再放送で見たのだが、第1回で銃撃戦が起きる。結果、見事に犯人逮捕となるのだが、上司の係長が、「弾は高いんだから。あとで経理にチクチク言われるのは俺なんだから」などと愚痴を言うシーンがあって、笑ってしまった。もう少し考えて撃ってくれ、というのだ。

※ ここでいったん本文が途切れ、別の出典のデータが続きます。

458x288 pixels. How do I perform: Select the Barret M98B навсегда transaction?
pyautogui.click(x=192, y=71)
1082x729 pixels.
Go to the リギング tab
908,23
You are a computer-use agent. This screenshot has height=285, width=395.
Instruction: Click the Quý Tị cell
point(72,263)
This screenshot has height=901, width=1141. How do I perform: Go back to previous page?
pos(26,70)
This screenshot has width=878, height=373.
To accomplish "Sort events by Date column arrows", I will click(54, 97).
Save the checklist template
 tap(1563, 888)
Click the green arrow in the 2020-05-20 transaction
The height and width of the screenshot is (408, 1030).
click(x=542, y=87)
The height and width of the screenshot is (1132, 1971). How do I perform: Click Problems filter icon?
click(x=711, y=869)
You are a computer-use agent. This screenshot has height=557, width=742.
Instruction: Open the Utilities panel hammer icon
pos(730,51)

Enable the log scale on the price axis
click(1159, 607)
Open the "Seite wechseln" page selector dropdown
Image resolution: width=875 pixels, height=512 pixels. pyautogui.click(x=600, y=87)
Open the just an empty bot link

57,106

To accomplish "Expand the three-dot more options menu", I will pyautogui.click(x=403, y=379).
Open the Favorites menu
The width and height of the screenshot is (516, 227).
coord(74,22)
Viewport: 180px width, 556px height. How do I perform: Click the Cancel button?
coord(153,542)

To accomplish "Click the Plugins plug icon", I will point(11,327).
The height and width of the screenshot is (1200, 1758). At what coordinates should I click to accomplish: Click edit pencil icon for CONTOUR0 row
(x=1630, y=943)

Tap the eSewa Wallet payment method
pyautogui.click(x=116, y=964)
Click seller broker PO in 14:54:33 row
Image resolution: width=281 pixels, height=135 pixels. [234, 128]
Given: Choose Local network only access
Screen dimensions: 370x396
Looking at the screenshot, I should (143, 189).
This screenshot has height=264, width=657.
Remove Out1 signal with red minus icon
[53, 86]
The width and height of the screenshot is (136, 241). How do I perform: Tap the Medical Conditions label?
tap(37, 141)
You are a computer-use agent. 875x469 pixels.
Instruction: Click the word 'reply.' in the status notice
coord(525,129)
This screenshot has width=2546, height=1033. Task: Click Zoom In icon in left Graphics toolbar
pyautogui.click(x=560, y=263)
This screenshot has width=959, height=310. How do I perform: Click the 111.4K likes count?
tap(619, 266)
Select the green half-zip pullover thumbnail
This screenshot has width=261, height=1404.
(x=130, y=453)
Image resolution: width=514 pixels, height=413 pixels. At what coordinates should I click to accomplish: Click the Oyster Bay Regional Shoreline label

もともと刑事ドラマと言ってもコメディだし、日本の警察官はまず発砲しないから、こんなものは笑って済まされる話なのだが、昭和の戦争の総括、そして現在のわが国の防衛を考えると、急に笑えなくなる。
「たまに撃つ 弾がないのが 玉に瑕」
自衛隊では昔から有名な狂歌なのだが、彼らの言う娑婆、つまり一般社会ではほとんど知られていない。たしかに自衛隊は、弾薬が豊富だとはお世辞にも言えず、訓練での弾薬消費量も厳しく規制されていた。税金が節約できて結構ではないか……という話にはならないと思う。
「訓練で流す汗が多ければ、実戦で流す血が少なくなる」と言われるが、これはどちらかと言うと、新兵に対するスパルタ式のしごきを正当化する意味合いがあるようだ。もちろん一面の真実は語っているのだが。一方、
「射撃の腕前は、訓練で消費した弾薬量に比例する」という言葉こそ、真理であると私は考える。
ある程度の社会経験を積んできた読者には、多くを語るまでもないのではあるまいか。仕事であれスポーツであれ、才能以上に大事なのは経験値と練習量なのであって、射撃も例外ではない、というだけの話なのだ。